→ **What is being asked**
Search the listing below for the string "agent" and show each line that contains it.

→ **Provided records**
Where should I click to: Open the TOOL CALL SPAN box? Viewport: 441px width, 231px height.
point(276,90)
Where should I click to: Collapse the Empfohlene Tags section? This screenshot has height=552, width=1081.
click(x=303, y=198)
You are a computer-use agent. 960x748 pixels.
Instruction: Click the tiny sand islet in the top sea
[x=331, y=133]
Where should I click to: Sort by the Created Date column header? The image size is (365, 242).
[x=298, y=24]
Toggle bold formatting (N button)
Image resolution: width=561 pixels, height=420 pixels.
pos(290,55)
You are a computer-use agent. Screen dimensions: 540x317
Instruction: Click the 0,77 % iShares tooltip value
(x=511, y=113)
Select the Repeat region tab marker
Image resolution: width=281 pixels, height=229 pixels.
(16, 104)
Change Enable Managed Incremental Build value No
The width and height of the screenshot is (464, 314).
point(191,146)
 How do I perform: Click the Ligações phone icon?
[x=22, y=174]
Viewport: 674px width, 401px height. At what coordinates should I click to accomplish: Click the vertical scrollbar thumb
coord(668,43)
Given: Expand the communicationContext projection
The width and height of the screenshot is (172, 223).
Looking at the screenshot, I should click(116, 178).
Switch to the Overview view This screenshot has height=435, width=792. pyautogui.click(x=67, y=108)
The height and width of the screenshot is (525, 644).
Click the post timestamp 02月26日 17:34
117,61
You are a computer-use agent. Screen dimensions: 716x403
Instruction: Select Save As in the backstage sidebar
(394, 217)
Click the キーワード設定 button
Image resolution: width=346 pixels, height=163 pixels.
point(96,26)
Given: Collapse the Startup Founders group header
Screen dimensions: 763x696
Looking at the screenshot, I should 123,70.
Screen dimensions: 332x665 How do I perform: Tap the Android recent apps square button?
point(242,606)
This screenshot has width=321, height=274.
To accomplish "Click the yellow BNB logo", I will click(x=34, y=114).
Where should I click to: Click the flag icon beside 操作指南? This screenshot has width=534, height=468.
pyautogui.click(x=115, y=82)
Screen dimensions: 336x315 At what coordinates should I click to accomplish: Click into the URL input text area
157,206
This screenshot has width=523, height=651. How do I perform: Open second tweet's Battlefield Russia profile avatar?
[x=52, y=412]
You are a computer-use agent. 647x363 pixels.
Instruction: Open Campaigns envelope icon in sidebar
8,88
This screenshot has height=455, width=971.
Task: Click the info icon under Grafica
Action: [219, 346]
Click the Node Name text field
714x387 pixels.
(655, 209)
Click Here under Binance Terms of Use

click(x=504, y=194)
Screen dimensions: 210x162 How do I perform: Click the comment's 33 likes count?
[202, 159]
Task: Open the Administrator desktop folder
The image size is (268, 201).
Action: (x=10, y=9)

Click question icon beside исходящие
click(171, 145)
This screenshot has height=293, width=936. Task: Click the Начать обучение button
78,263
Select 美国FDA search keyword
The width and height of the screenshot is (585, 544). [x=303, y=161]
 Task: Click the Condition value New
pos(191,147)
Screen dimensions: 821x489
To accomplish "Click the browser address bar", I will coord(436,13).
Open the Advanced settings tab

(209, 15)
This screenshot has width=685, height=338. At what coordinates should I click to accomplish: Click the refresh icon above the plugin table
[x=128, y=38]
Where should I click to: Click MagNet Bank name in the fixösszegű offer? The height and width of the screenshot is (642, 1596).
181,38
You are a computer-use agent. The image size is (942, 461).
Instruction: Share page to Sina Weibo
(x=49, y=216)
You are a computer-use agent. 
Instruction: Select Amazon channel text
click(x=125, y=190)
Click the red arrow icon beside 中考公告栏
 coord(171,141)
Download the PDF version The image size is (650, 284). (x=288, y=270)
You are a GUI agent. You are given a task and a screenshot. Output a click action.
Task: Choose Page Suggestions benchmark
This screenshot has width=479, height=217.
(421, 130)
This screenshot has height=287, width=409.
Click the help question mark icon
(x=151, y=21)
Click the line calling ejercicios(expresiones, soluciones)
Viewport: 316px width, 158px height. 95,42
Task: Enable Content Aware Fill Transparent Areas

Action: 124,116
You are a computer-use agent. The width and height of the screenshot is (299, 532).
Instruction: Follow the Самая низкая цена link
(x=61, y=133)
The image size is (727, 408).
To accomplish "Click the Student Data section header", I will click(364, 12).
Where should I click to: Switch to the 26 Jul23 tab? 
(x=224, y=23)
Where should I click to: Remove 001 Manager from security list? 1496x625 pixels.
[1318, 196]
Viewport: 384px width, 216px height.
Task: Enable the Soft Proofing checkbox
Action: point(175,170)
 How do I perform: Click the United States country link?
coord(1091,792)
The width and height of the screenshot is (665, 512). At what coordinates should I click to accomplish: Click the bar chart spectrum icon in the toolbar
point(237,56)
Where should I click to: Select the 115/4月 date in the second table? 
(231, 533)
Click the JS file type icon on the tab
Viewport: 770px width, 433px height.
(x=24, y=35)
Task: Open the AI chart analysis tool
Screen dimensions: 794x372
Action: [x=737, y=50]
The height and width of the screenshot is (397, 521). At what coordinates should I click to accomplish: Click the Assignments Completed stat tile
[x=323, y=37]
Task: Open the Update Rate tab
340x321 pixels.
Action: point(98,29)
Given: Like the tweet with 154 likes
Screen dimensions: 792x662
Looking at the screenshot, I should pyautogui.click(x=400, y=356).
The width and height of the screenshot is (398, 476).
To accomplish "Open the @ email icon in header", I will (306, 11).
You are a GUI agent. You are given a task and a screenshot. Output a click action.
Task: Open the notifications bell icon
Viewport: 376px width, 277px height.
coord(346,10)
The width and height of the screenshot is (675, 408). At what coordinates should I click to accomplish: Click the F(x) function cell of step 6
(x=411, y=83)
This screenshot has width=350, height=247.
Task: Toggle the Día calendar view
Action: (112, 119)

→ **Expected answer**
You are a computer-use agent. 960x748 pixels.
You are a computer-use agent. Screen dimensions: 540x317
You are a computer-use agent. Screen dimensions: 716x403
You are a computer-use agent. 647x363 pixels.
You are a computer-use agent. The image size is (942, 461).
You are a computer-use agent. 
You are a GUI agent. You are given a task and a screenshot. Output a click action.
You are a computer-use agent. The width and height of the screenshot is (299, 532).
You are a GUI agent. You are given a task and a screenshot. Output a click action.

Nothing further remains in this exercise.